(urth) Fwd: Babbiehorn?: Was: a sincere question mostly for roy
James Wynn
crushtv at gmail.com
Sat Nov 19 08:31:16 PST 2011
> James Wynn wrote:
>> I think it is a mistake to think that just because Wolfe writes
>> novels investigating identity that he has this idea in his mind of
>> how it works.
>
> David Stockhoff wrote:
> OK. But he has to have at least a recognizable basic mechanism, even
> if the details are fuzzy.
The mechanism is that the Neighbors (at least in the ways we encounter
them) are spiritual beings. The mechanisms of their nature are delved
into every time the Rajan dream-travel's. The Neighbor reanimates and
repairs Horns body and inhabits it (thus the Puppet foreshadowing).

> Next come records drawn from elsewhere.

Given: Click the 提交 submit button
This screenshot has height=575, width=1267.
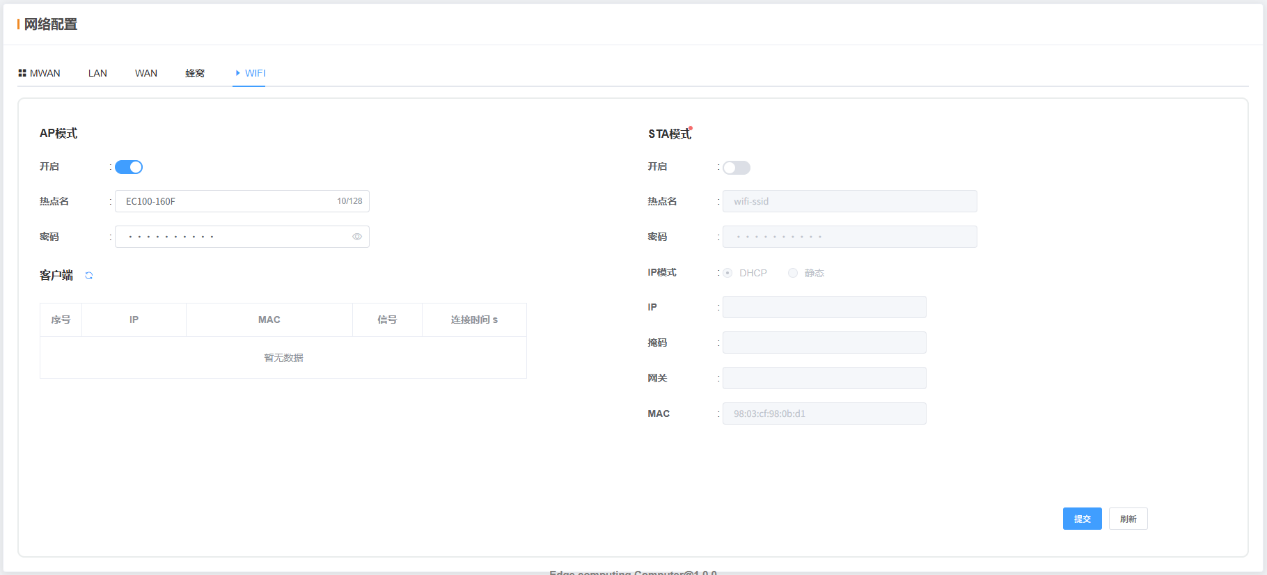Looking at the screenshot, I should 1082,519.
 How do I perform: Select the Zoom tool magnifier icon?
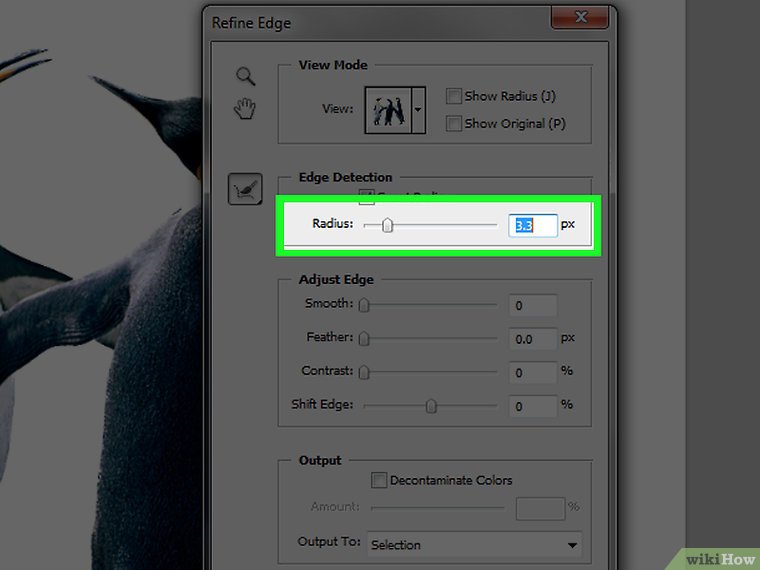coord(245,76)
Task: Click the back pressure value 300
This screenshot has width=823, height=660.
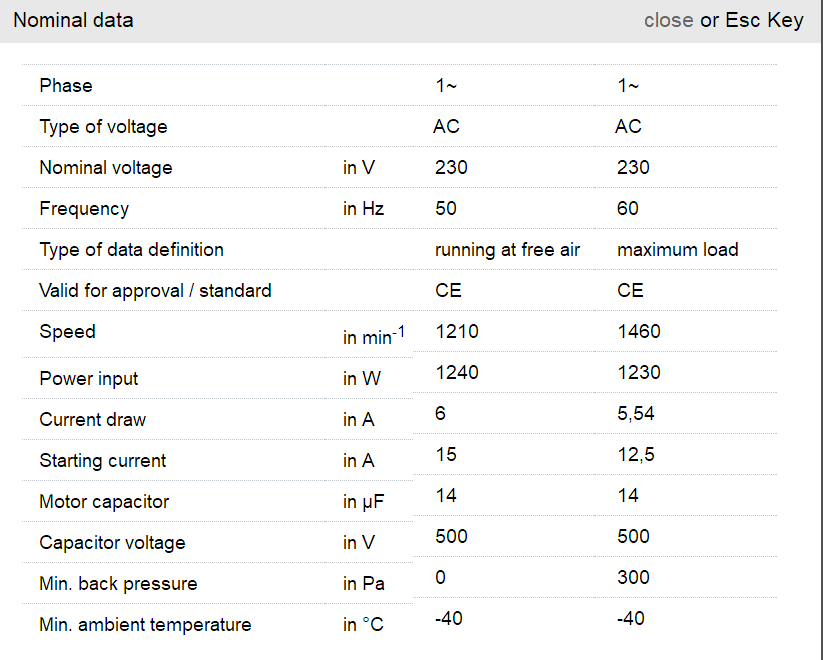Action: [x=633, y=577]
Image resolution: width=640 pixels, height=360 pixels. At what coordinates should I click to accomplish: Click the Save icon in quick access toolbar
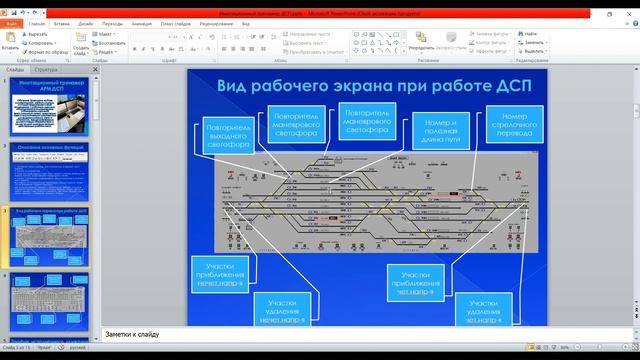coord(13,13)
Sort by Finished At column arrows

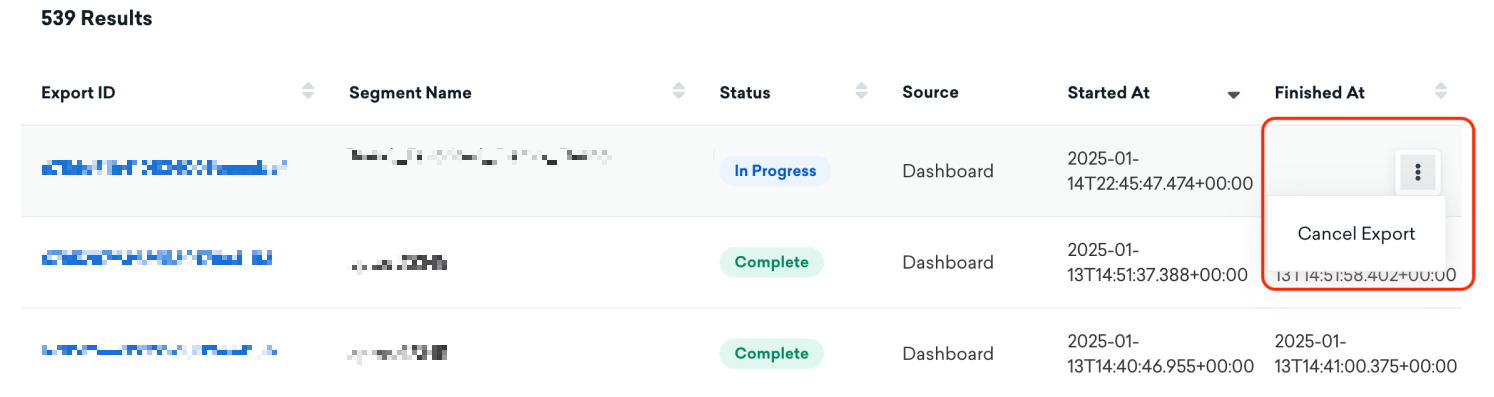(x=1441, y=92)
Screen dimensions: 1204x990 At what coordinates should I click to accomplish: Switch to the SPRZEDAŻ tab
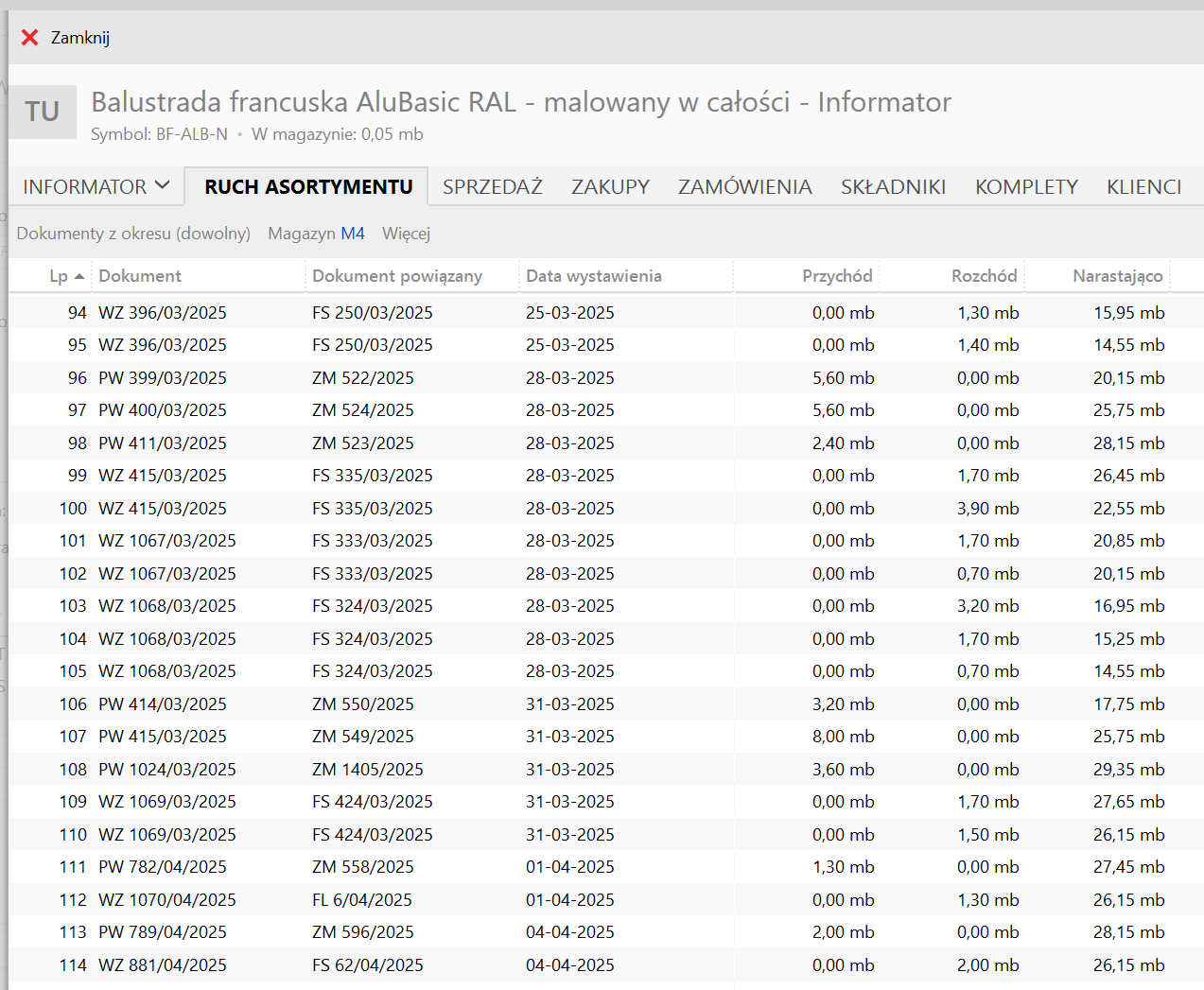click(x=492, y=187)
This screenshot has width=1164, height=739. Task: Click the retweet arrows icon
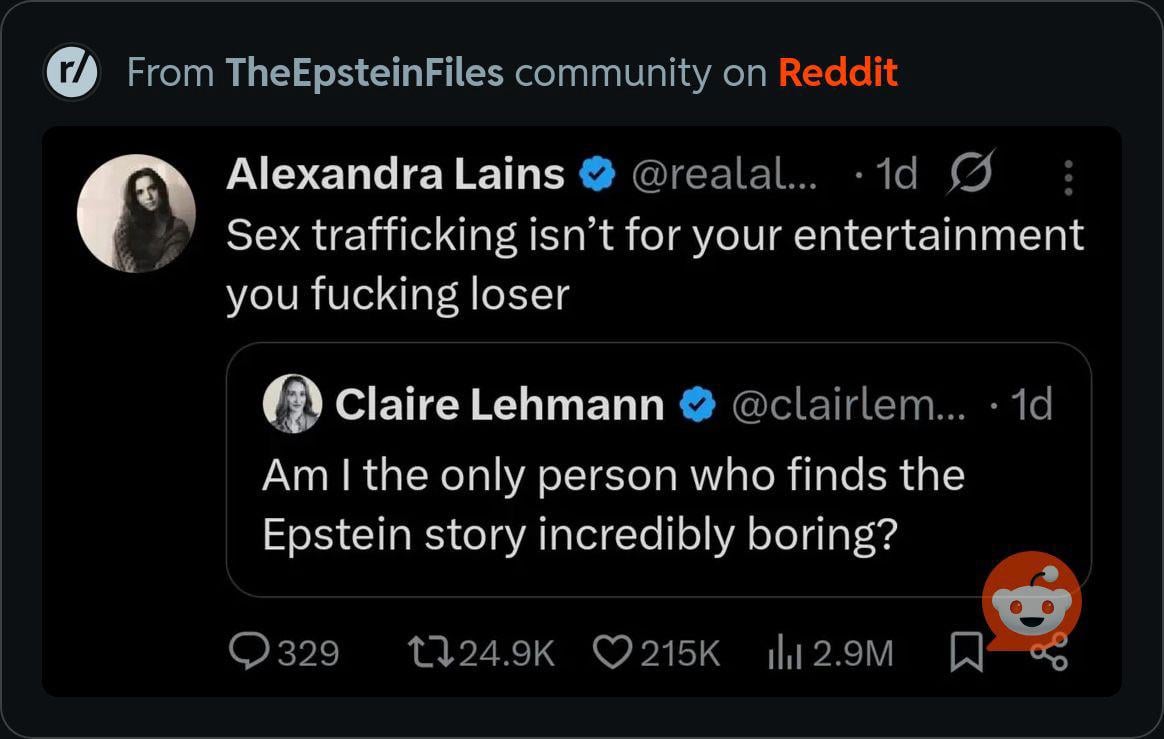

Later, Horn's body is dying and he has no other body to inhabit. His
fellow Neighbors help him out by sending him to one...THE ONE that will
help him accomplish his mission. It has always bothered me that Silk was
dying just as Horn was, but understanding that the Neighbors are
Time-Travelers resolves all that.
Additionally, making the narrator of this story Horn walks away from the
pattern set in The Book of the Long Sun. There, the story is about Silk,
but it's told by Horn. Here it is sort of about Silk and Horn but it is
told by neither of them (for they have died) even though it is
autobiographical. It's genius. And it perfects the ambiguity Wolfe likes
in his story telling.
Marc is on the right track, but he has under-estimated Wolfe's cleverness.